Die Folgen dieses Sparkurses reichen weit: Denn die Milliardenlücke würde die Rabattaktion im Nahverkehr schnell ad absurdum führen. Der Freude über günstiges Reisen im Sommer dürfte bei den Passagieren Ernüchterung im Herbst folgen. Viele Nahverkehrsbetriebe müssten dann ihre Preise deutlich erhöhen oder ihr Angebot ausdünnen, um über die Runden zu kommen. Dass die Rabattaktion so wirklich langfristig den Umstieg vom Auto auf die Bahn befördern kann, wird auch im Bundesverkehrsministerium niemand ernsthaft glauben. Dabei wäre genau das dringend nötig. Schon bis Ende des Jahrzehnts sollen laut Bundesregierung doppelt so viele Deutsche in Busse und Bahnen einsteigen wie heute.

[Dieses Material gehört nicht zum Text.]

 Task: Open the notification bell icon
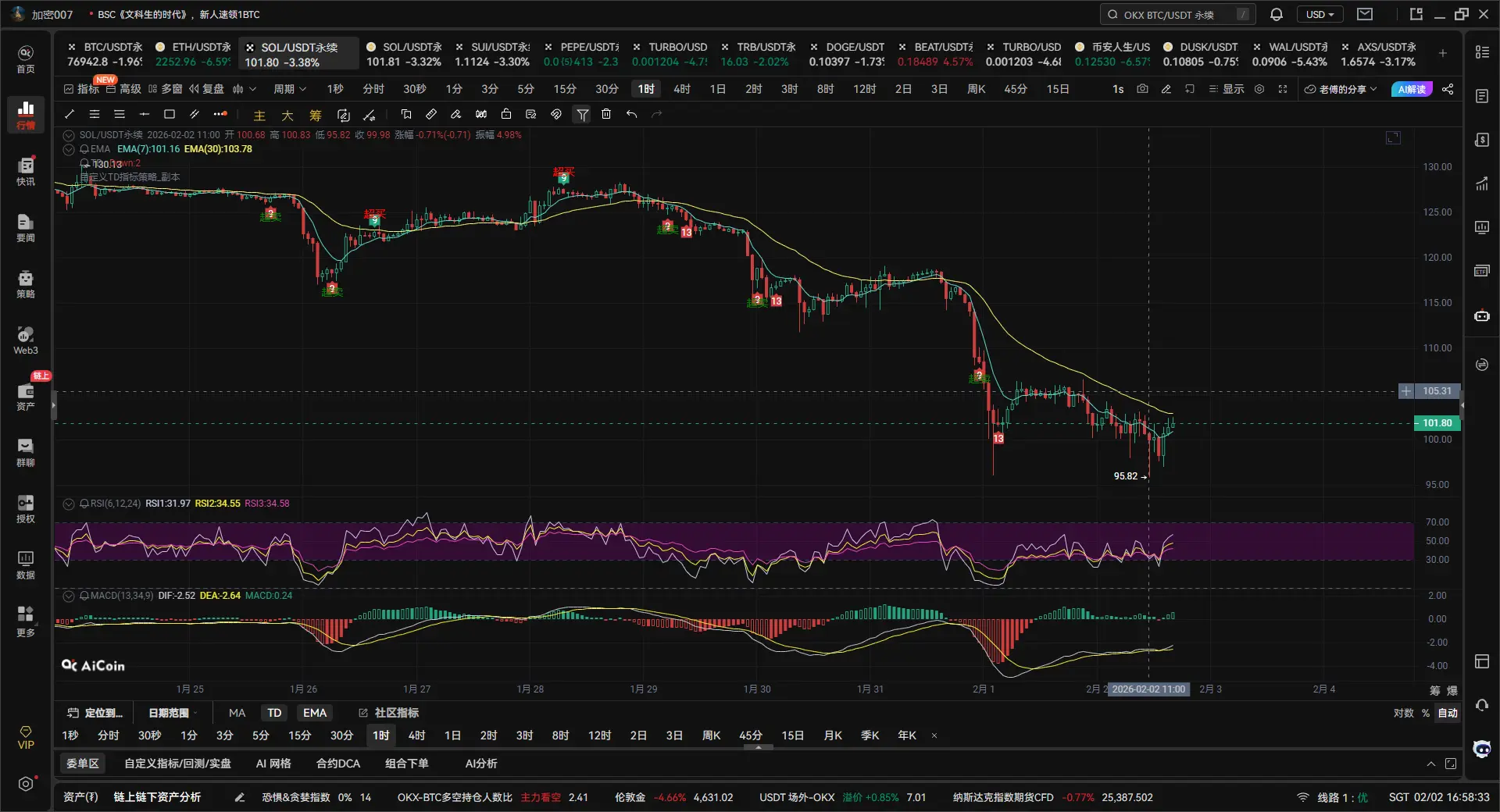1277,14
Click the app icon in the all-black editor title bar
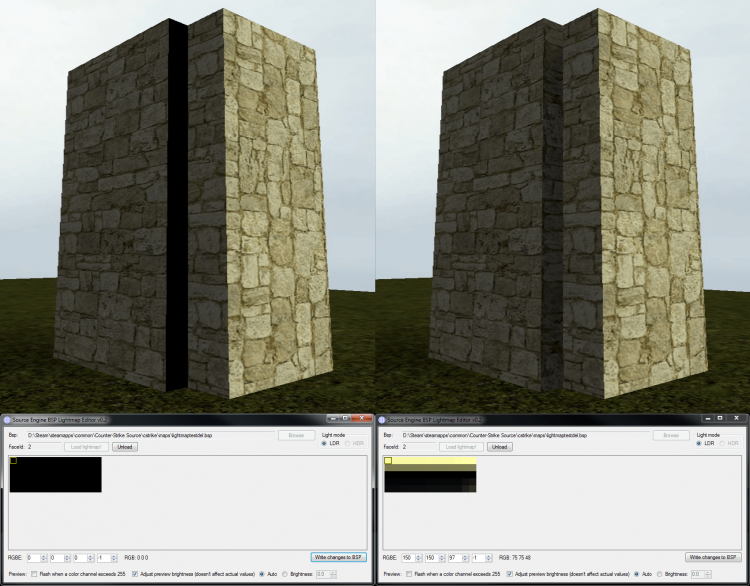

Nur mit diesem rasanten Ausbau des Nahverkehrs lassen sich die Klimaziele der Regierung erreichen.

Der Aufbruch in die Verkehrswende aber droht zu misslingen. Das Neun-Euro-Ticket kann zwar für viele Deutsche zum Sommerspaß werden. Doch die Chance auf einen langfristigen Umstieg verspielt die Bundesregierung mit kurzsichtiger Politik.